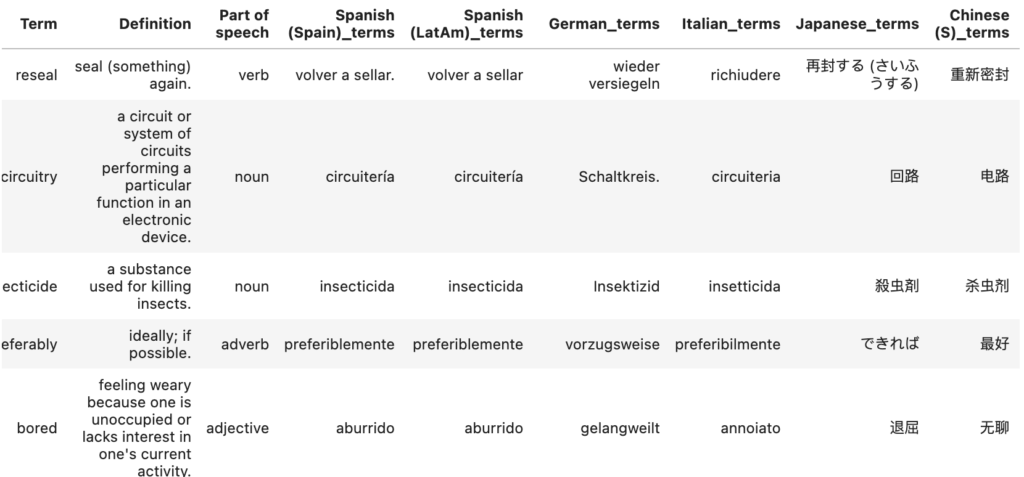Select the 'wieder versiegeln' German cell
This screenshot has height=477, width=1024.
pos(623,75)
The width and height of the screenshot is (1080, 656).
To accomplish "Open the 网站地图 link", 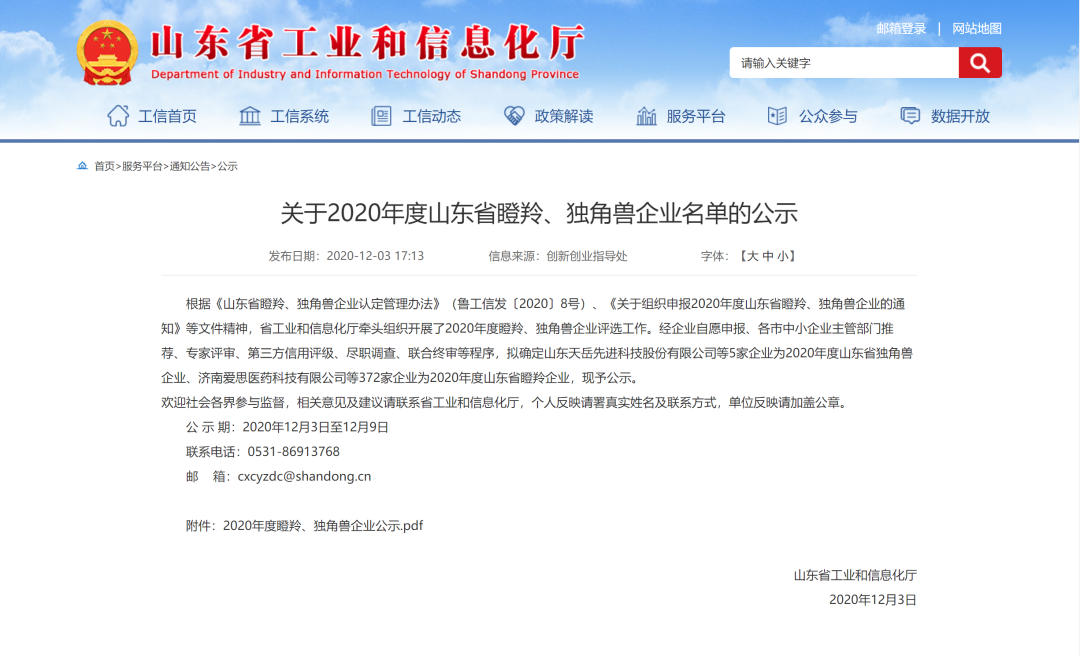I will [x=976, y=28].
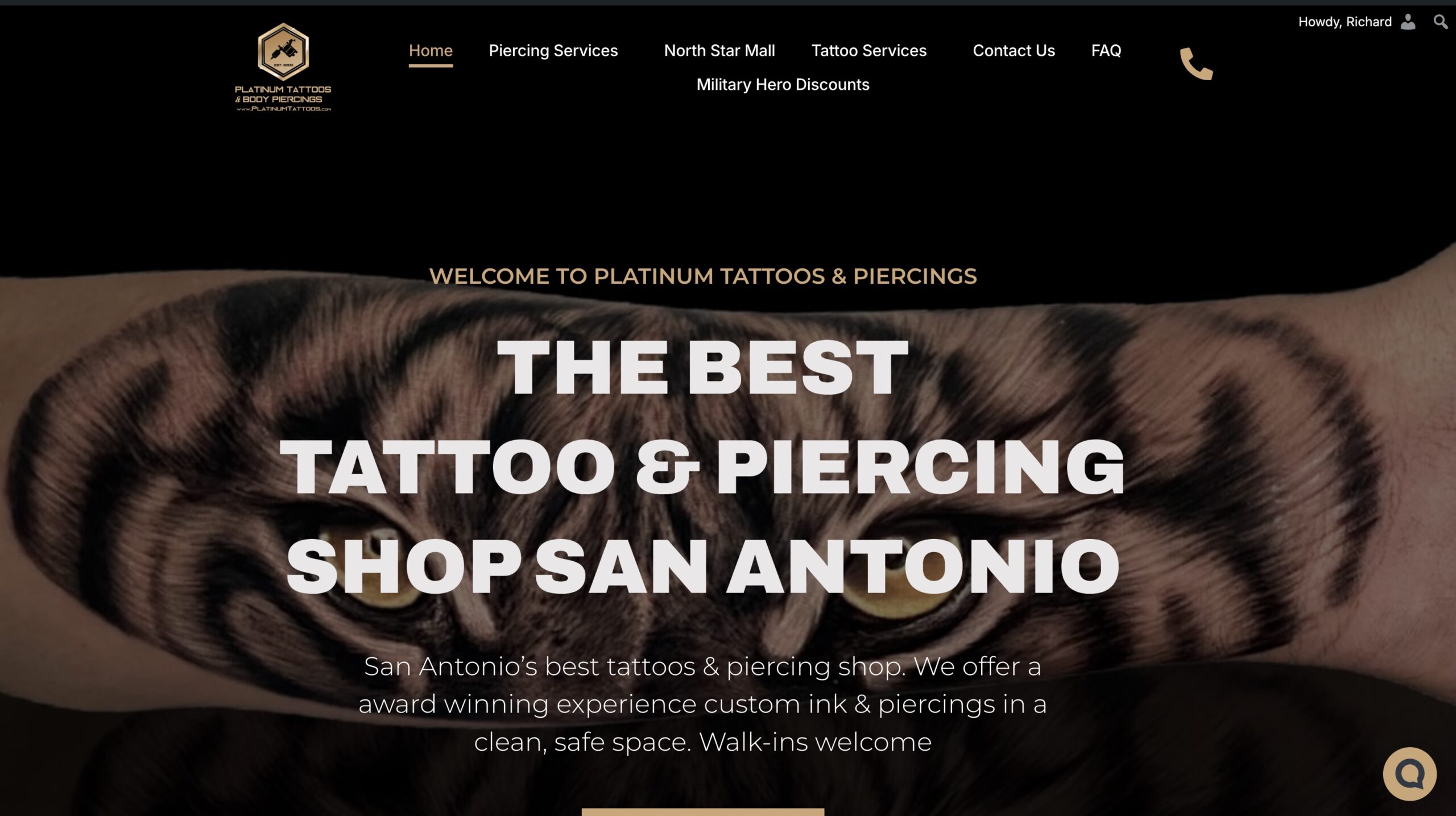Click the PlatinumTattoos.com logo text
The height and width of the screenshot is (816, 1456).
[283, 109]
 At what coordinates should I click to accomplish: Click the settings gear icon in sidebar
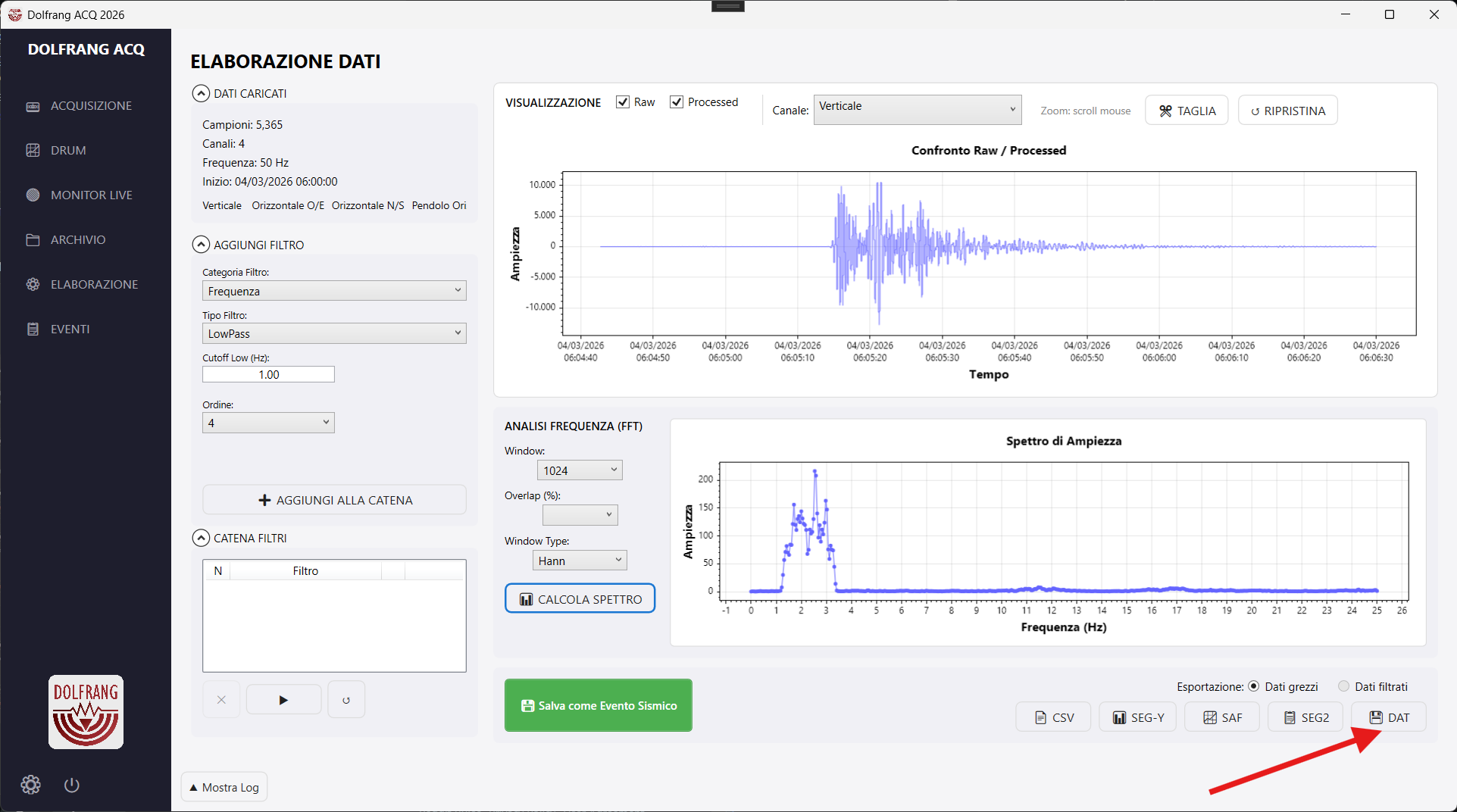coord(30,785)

------------------------------------

TASK PROMPT -
With pictures excluded, copy exactly the lines from the line containing "At what coordinates" through the last line of the listing above, both ends included.

TASK RESPONSE -
 At what coordinates should I click to accomplish: Click the settings gear icon in sidebar
coord(30,785)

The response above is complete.